遺留分の算定の基礎財産は、相続開始時の財産に原則として相続開始前1年以内の贈与の額を加え、債務を控除したものです。
それ以前の贈与については(1)当事者双方が、遺留分権利者に損害を与えることを知って行ったもの、(2)特別受益と認められるものは、例外的に加算の対象となります。
遺留分侵害額請求は遺留分を侵害している者(遺贈などを受けた者)に対して遺留分侵害額請求を行う旨の意思を表示することによって行います。
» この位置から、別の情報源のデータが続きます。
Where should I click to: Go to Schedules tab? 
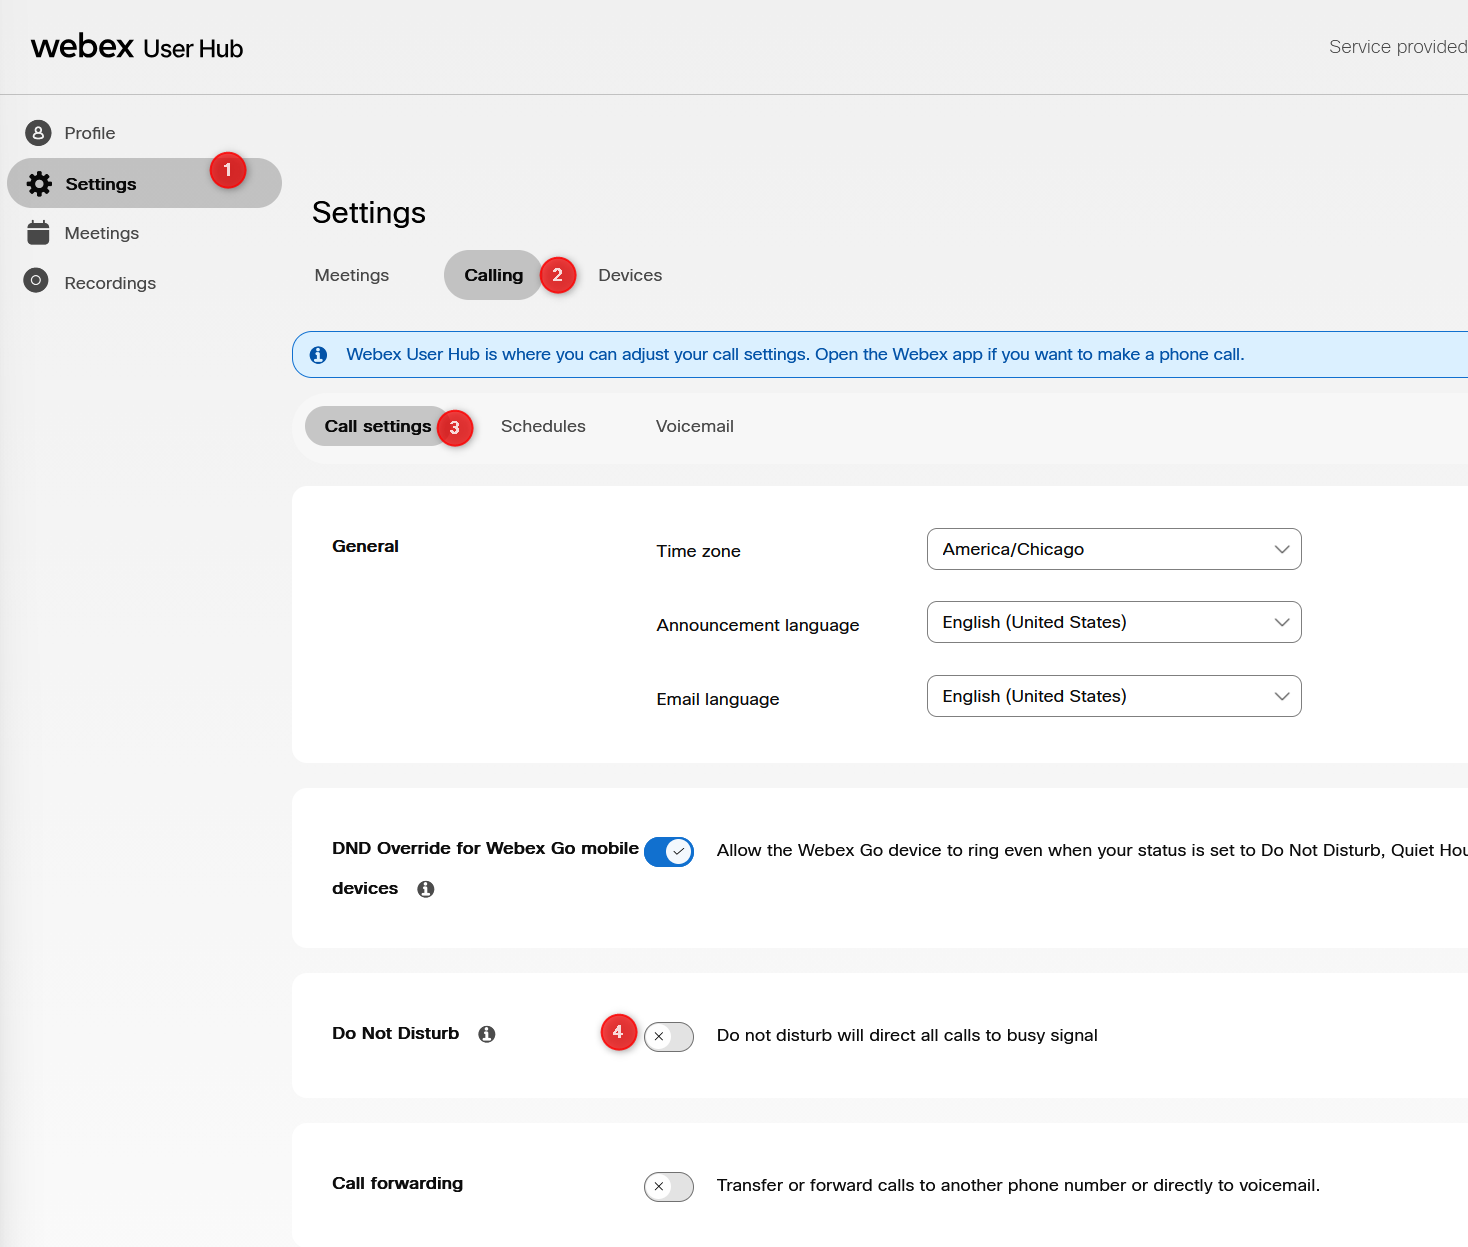click(543, 426)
方式が法律で定まっているわけではありませんが、意思表示の有無や時期が争われることもあるので一般的には配達証明付きの内容証明郵便で行います。
請求後は遺留分を侵害している者と協議を行い、協議が整わない場合は、調停や訴訟で解決することになります。
遺留分侵害額請求権は、一定期間内に行使する必要があります。
(1)相続が開始して、遺留分を持つ相続人が相続の開始及び遺留分を侵害する贈与又は遺贈があったことを知った時から1年または、(2)相続が開始してから10年間が経過すると行使できなくなります。
これらの期間が経過し遺留分侵害額請求権が行使できなくなると、遺言のうち遺留分を侵害していた部分も確定的に有効となります。